Work item =
Filter the entries down to the lines holding "Choose", then copy those lines.

════════════════

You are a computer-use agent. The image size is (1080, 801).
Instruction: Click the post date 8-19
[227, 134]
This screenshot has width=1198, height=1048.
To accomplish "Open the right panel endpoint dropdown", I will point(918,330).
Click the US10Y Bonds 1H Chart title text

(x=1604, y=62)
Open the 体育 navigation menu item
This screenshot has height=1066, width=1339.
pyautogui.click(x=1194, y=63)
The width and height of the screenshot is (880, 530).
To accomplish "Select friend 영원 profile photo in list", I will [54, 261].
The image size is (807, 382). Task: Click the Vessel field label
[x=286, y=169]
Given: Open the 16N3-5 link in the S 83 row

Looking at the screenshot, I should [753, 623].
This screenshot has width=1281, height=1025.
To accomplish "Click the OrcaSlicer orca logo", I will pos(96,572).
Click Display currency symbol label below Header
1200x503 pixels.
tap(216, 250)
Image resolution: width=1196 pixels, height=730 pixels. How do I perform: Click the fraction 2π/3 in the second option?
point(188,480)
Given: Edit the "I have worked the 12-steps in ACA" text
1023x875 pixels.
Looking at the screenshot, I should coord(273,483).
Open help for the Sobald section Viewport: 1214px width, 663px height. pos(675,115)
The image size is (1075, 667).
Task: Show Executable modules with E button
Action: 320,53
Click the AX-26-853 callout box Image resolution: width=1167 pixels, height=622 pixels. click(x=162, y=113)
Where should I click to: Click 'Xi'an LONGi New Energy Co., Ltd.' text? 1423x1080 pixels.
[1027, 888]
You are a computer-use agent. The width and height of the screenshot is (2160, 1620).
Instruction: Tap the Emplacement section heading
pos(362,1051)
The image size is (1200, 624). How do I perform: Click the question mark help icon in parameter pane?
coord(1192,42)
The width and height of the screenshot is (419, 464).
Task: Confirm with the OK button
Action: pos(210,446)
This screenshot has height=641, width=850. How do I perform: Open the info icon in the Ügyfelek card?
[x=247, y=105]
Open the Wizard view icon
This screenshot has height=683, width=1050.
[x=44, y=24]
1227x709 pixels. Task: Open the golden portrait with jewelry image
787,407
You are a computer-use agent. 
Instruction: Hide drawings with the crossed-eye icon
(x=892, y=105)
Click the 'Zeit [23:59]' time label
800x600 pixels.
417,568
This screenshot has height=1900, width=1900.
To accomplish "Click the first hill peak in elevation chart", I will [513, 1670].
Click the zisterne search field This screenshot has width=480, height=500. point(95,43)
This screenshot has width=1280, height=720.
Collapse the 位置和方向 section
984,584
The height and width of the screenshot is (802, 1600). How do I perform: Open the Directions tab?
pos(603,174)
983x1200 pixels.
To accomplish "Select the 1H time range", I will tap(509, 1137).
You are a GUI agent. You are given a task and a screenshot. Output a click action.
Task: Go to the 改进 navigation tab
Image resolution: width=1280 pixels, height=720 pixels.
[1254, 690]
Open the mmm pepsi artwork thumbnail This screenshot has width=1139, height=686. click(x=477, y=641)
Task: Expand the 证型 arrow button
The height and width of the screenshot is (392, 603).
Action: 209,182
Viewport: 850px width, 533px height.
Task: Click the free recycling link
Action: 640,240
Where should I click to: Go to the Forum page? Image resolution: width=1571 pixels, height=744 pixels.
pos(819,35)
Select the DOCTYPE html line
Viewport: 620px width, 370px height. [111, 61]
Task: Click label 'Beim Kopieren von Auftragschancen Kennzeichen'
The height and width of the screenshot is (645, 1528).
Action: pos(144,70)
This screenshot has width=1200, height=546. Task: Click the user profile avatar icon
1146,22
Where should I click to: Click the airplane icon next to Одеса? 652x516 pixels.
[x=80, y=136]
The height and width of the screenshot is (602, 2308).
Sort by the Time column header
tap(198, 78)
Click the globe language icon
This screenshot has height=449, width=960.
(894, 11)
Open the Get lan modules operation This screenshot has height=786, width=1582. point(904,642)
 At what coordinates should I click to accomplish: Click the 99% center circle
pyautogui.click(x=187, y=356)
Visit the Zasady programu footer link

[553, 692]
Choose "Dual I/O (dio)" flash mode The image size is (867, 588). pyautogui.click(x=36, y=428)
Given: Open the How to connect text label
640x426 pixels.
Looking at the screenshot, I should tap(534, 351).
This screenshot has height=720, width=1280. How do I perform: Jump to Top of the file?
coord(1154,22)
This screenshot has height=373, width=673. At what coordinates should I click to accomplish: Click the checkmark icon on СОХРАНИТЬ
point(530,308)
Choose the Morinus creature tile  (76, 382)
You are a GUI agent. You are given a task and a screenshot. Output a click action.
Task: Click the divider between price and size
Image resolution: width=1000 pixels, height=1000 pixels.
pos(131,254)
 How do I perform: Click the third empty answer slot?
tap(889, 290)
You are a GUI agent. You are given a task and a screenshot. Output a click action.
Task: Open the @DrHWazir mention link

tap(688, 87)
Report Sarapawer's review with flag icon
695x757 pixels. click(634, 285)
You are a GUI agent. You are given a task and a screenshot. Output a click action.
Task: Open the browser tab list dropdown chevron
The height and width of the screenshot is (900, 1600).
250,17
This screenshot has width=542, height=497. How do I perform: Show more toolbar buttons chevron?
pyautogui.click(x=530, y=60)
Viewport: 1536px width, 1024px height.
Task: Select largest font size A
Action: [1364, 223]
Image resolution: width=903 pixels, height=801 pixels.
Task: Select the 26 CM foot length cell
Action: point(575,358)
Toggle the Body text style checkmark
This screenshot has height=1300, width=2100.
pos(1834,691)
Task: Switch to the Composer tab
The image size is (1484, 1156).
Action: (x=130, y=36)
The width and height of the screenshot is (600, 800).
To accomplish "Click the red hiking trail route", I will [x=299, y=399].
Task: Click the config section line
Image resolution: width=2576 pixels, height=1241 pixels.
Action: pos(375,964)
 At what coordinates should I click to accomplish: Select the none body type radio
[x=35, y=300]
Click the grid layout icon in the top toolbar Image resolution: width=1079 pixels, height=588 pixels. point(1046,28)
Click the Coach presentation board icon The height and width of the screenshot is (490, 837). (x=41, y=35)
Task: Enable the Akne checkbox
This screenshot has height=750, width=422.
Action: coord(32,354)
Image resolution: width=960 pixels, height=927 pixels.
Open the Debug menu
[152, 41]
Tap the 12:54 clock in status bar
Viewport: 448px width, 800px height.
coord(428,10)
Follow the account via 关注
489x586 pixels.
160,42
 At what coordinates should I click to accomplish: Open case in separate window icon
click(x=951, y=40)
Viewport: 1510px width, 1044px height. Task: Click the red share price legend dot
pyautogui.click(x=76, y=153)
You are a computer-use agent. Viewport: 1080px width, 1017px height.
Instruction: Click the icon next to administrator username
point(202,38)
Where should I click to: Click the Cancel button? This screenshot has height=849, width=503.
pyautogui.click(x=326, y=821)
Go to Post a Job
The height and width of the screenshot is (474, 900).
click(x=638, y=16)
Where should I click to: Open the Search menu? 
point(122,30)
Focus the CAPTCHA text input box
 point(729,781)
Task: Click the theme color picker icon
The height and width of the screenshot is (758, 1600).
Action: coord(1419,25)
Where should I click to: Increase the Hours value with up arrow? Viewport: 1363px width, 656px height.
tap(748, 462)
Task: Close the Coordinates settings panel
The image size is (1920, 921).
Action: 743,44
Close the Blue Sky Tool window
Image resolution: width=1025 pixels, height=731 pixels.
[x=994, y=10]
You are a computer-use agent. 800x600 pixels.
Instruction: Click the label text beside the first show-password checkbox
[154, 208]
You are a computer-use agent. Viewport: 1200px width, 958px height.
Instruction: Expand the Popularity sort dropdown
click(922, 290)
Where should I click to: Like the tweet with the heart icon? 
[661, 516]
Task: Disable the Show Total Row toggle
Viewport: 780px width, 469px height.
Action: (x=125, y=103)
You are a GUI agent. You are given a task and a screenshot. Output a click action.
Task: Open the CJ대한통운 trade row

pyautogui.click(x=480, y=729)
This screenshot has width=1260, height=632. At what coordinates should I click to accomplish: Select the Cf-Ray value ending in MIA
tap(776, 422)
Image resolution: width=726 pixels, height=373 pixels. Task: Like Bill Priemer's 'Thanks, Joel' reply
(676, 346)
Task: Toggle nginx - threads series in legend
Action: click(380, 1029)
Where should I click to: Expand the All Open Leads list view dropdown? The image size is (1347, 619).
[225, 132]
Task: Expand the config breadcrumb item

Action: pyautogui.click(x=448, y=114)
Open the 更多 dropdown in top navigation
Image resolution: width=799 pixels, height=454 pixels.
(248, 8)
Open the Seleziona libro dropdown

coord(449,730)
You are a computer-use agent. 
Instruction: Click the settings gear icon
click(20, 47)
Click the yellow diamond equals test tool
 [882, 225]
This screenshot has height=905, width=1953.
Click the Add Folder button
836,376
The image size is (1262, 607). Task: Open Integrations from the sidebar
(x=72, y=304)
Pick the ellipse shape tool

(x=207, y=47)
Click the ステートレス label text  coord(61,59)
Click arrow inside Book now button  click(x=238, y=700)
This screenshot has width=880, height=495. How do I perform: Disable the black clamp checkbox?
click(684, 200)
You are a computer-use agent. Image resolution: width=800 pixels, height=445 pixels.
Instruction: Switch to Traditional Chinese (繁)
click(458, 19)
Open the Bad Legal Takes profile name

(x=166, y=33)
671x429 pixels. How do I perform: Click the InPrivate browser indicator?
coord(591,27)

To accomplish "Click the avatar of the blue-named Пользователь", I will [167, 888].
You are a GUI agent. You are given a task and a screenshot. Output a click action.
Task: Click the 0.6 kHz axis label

════════════════

Exercise response =
Choose "Dual I/O (dio)" flash mode The image size is (867, 588). pyautogui.click(x=36, y=428)
Choose the Morinus creature tile  (76, 382)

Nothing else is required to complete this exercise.